Norwich University students (from left) Hailey Ribeiro, Amanda Plachek, and Glen Eckmeier work on a film about veterans returning to civilian life.
(Caleb Kenna for The Boston Globe)
Battling a different kind of war
Military college students document the struggles veterans face when they return home
Norwich University students (from left) Hailey Ribeiro, Amanda Plachek, and Glen Eckmeier work on a film about veterans returning to civilian life.
(Caleb Kenna for The Boston Globe)
NORTHFIELD, Vt. - Leaning forward in her chair, her hands cupping her cheeks, Amanda Plachek hung on James Robbins's every word, as if they were meant just for her.
Sitting between a camera and a backlight, Robbins, an Iraq war veteran now training prospective Marine Corps officers at Norwich University, recalled how difficult it was to come home after his deployment, how home seemed like an altogether different place.
"It's like you're building a bridge back again," the 23-year-old said in a deep, gravelly voice. "There were times I felt like an alien."
For Plachek, a senior at the military college helping film a documentary about veterans' readjustment to civilian life, Robbins's story was a cautionary tale. In a few weeks, she will join the Army's 82nd Airborne Division, and expects to serve in Iraq or Afghanistan.
"They just want their old life back," she said, shaking her head in sympathy. "But I don't know if they even know how to come back."
Plachek is one of 30 Norwich students producing "The War at Home," painstakingly chronicling the struggles veterans face when they return stateside. Over the past six months, they have interviewed 17 veterans in lengthy, emotional sessions that trace their journeys from enlistment to the present.
--
- Instruction 1
Answer the following questions using the article about Norwich University students filming veterans.
(a) How old is James Robbins?
(b) Which unit will Amanda Plachek join in a few weeks?
(c) How many veterans have the students interviewed over the past six months?
--
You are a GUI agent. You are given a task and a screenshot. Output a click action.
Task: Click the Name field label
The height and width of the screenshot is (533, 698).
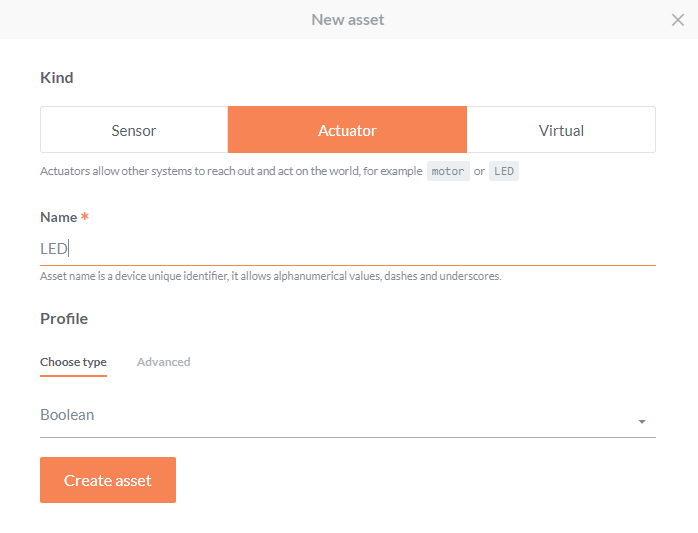[x=58, y=217]
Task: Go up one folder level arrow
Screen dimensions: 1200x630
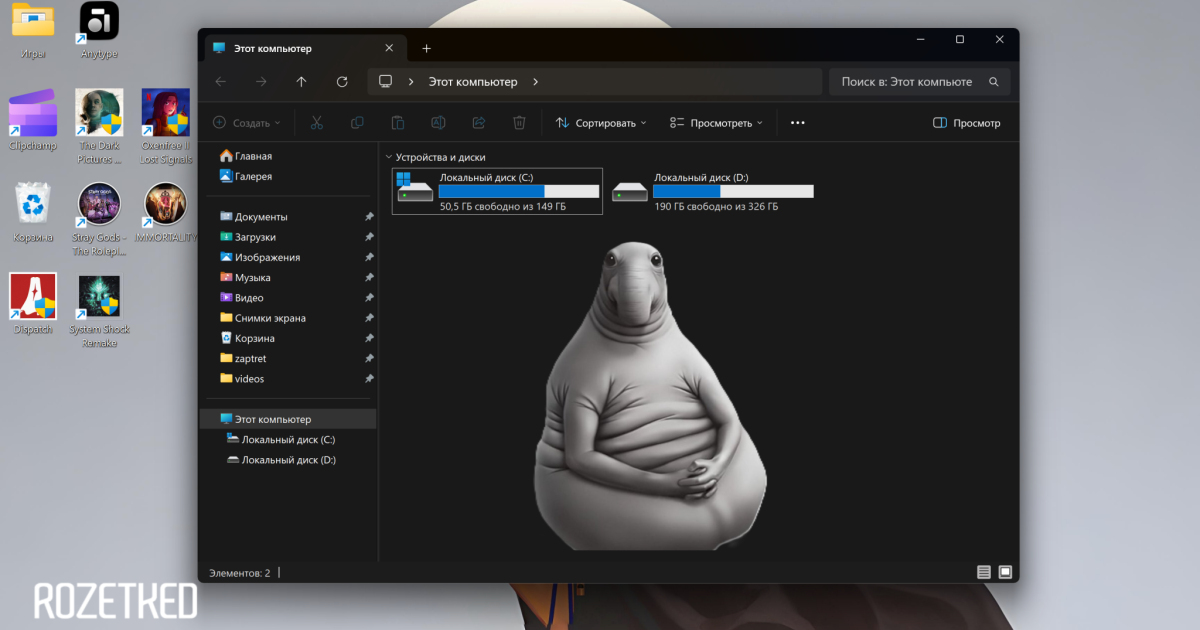Action: click(x=302, y=82)
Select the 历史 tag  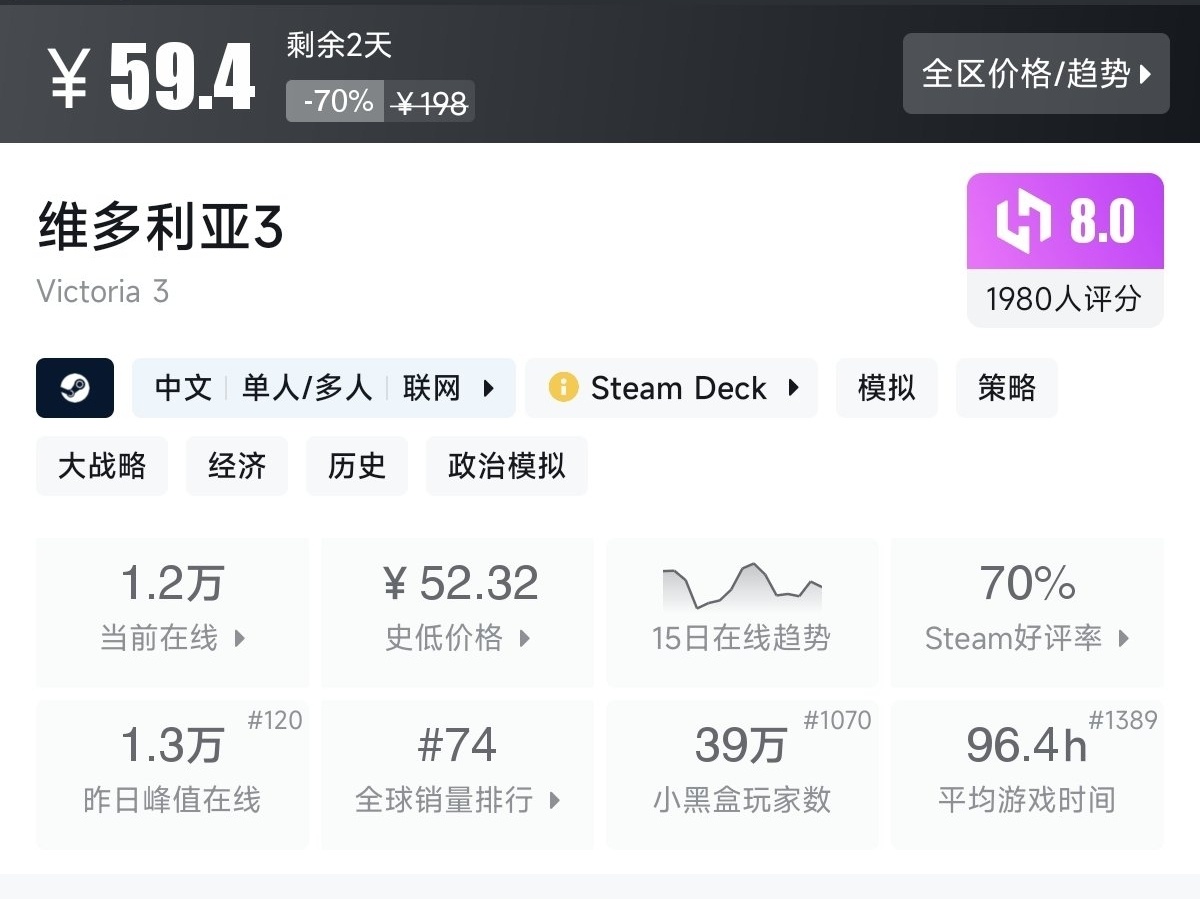click(x=357, y=466)
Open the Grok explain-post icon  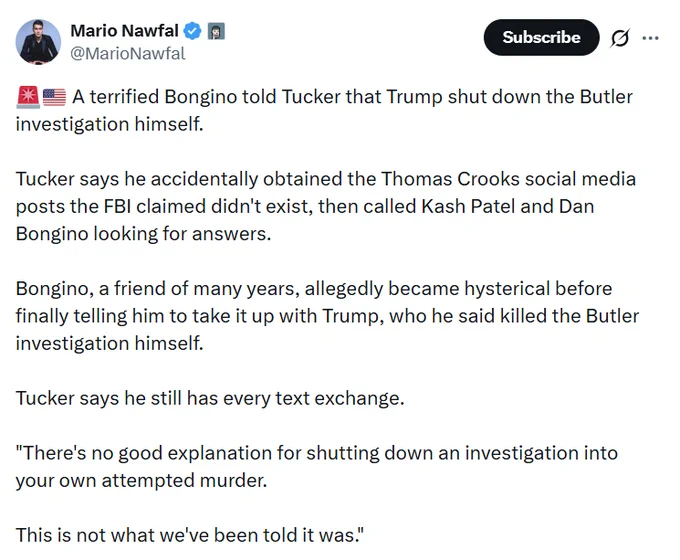pyautogui.click(x=619, y=38)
--
- Instruction 2
Reproduce the stretch of the records from their start through the line containing "[x=58, y=217]", with each occurrence of "screenshot" replaced by "screen capture" and all else unchanged. Omit the pictures from your answer.

- Task output 1
(a) 23
(b) The Army's 82nd Airborne Division
(c) 17

- Task output 2
You are a GUI agent. You are given a task and a screen capture. Output a click action.
Task: Click the Name field label
The height and width of the screen capture is (533, 698).
[x=58, y=217]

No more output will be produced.